──────── Study text ────────

There are a couple of books due for review on here, but my mind has gone on holiday, and so we’ll take a wander through my day instead. It started, as every day has for the past week, with oversleeping – my alarm clock has become something of a mission statement rather than an itinerary i.e. an ideal which nobody really anticipates will be put into practice for the foreseeable future. Fortunately (!) the person with whom I walk to work was ill, and that meant I could take the shorter route…
…And so I arrived at work at 8.55am. And headed into a morning of sticking stickers on books, and scanning barcodes in books, all the while thinking scholarly thoughts, such as ‘which Neighbours character would I most like to return’ or ‘I wonder if the Chinese takeaway will be open tonight’. Nothing too learned for Stuck-in-a-Book.
This afternoon I became a qualified Microsoft Outlook user – an outlookist? A positive outlook? I’ve used the term so much now that I’m starting to think the programme is called something else… y’know, the emailly one. Which I never use, because I have Yahoo. (Incidentally – an issue of pronunciation… do you say “yarr-hoo” or “yah-hoo”? For me, the latter is the search engine; the former is a hoodlum.) We’re working our way through the European Computer Driving Licence, and I am now qualified to use Word, Excel, Outlook and the Internet. Jealous? Thought not.

────────

#### [Problem to work on]
According to the blog post, which four items is the writer now qualified to use?

──────── Extracted data ────────

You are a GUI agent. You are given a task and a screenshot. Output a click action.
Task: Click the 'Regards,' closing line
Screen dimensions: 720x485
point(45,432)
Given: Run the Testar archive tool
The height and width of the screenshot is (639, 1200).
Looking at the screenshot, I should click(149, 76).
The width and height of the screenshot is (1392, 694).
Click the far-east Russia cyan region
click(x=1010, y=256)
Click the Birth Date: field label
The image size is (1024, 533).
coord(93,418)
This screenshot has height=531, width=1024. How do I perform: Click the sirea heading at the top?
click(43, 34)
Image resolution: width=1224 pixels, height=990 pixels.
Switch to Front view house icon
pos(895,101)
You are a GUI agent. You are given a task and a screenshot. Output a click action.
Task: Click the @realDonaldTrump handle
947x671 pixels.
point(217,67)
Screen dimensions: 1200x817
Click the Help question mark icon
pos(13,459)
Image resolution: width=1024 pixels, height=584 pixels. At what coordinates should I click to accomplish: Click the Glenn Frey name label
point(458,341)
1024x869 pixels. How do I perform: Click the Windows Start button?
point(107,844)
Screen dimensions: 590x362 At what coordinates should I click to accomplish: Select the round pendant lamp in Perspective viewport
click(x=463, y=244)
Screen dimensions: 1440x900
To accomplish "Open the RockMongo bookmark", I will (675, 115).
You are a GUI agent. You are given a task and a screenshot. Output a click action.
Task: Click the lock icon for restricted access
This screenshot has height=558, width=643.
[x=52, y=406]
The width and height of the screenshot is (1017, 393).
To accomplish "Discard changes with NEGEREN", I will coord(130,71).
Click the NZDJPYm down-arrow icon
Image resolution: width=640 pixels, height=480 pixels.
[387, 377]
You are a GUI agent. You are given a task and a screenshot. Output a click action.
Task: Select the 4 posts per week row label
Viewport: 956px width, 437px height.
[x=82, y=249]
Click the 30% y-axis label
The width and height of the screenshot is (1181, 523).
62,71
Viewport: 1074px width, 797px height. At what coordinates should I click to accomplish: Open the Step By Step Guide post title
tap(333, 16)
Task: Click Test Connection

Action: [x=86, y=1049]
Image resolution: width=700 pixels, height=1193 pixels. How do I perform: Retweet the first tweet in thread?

────────

#### [Exercise response]
Word, Excel, Outlook and the Internet.